- _What the task requires_: Since pictures do not belong in the copy, please repeat every record below exactly without them.

##### Data records

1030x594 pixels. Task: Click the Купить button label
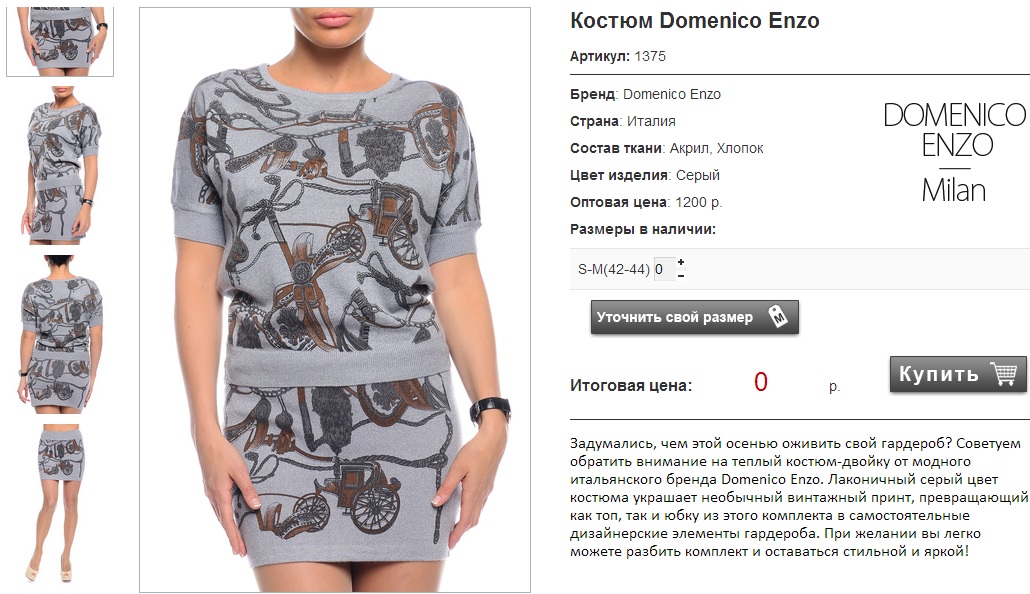(939, 374)
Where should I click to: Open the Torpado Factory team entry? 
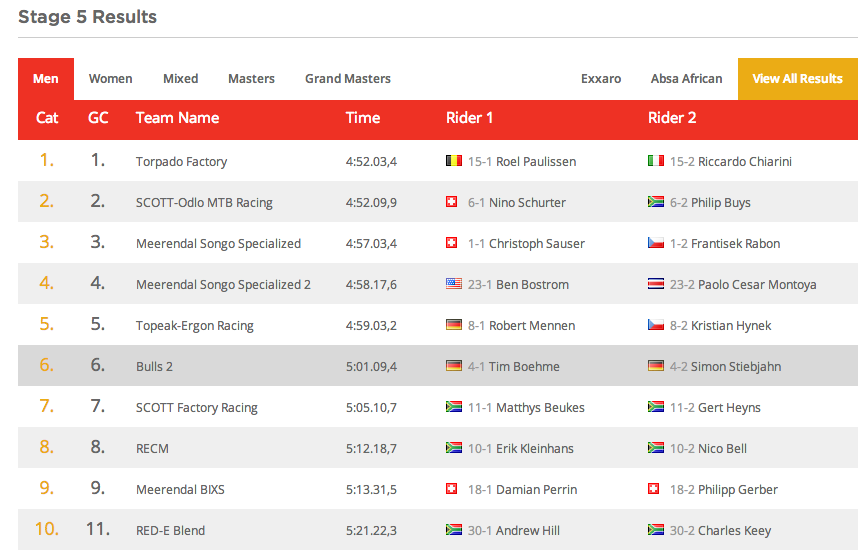tap(181, 161)
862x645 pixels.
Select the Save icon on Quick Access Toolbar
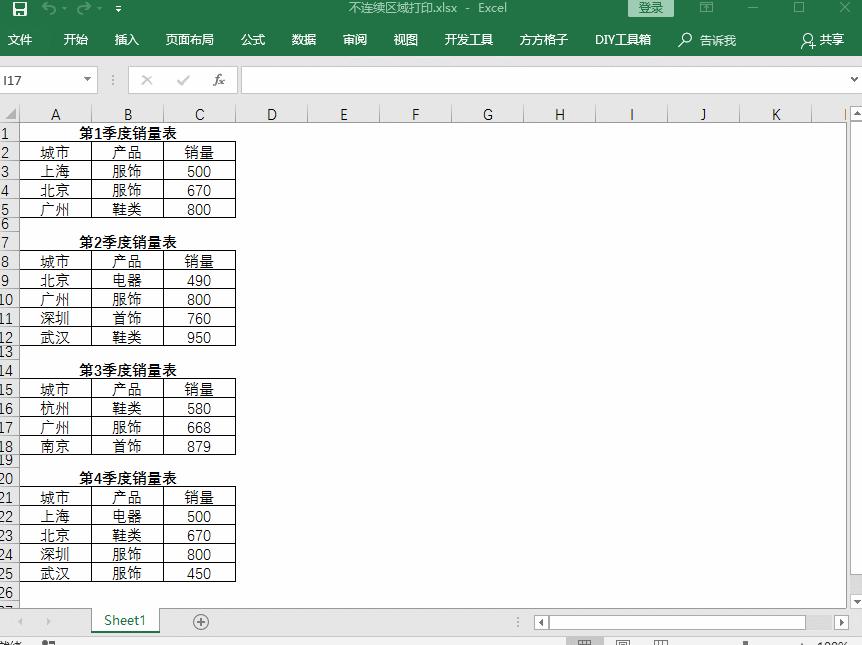point(19,8)
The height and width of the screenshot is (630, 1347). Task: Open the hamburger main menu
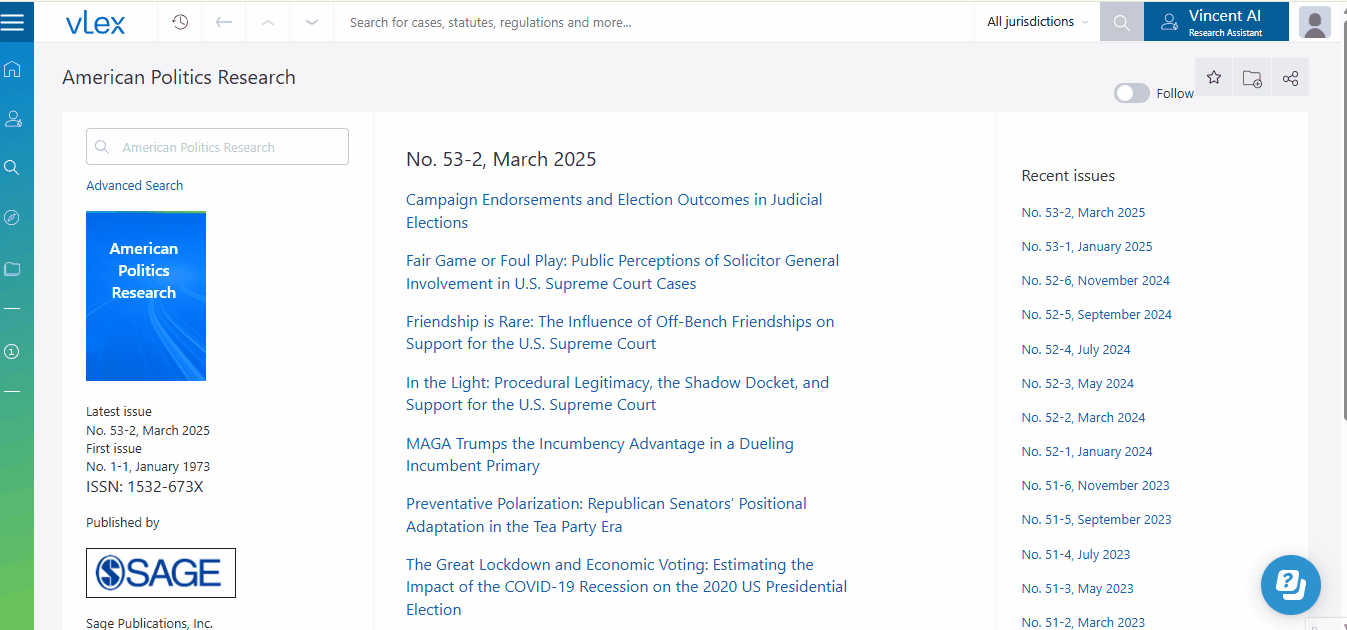(12, 22)
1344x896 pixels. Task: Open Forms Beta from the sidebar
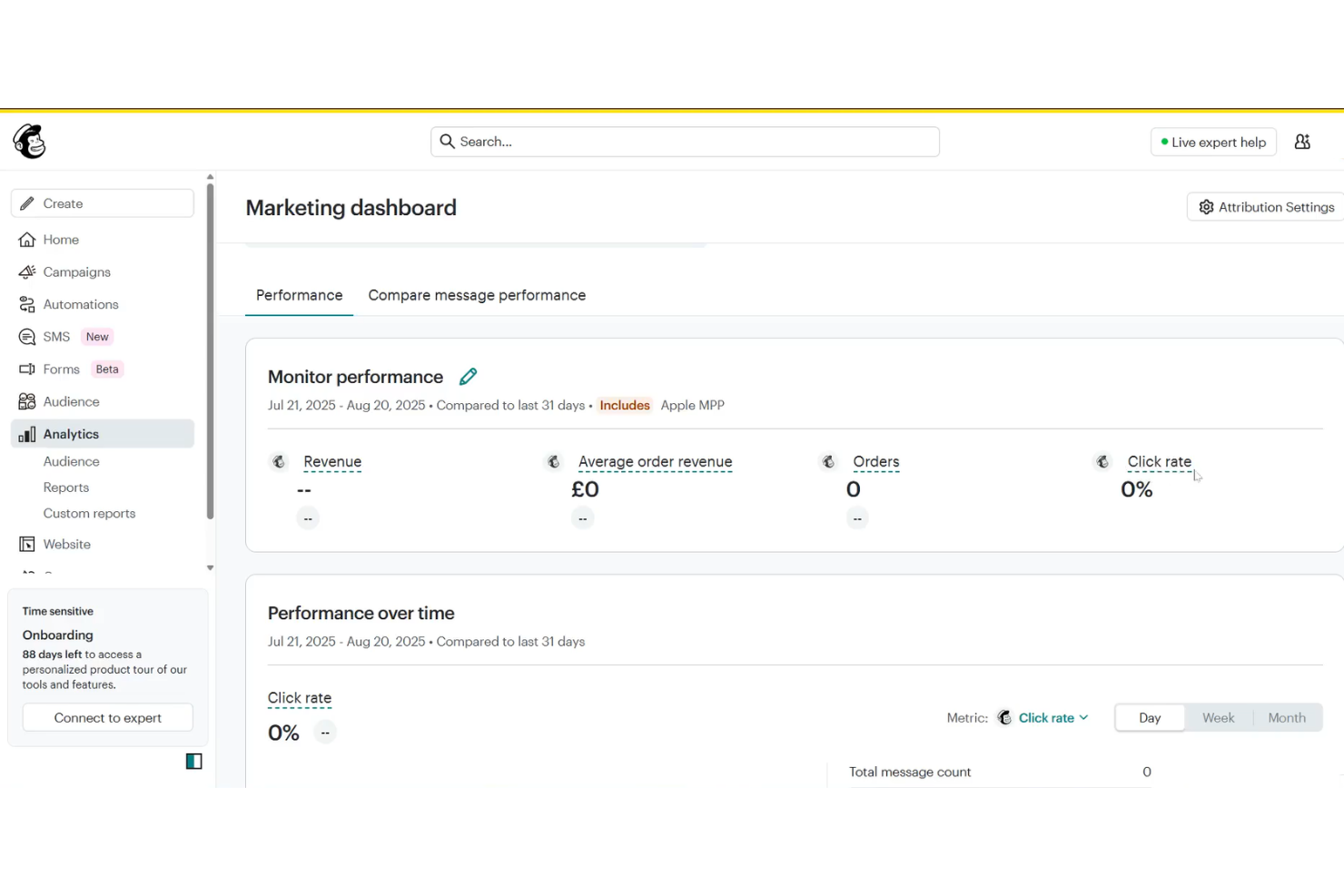point(26,369)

##########

- _Problem solution_:
1030x594 pixels. Task: Click the Купить button label
(939, 374)
Where should I click to: Open the Torpado Factory team entry? 
tap(181, 161)
862x645 pixels.
Select the Save icon on Quick Access Toolbar
point(19,8)
The height and width of the screenshot is (630, 1347). Task: Open the hamburger main menu
(12, 22)
1344x896 pixels. Task: Open Forms Beta from the sidebar
point(26,369)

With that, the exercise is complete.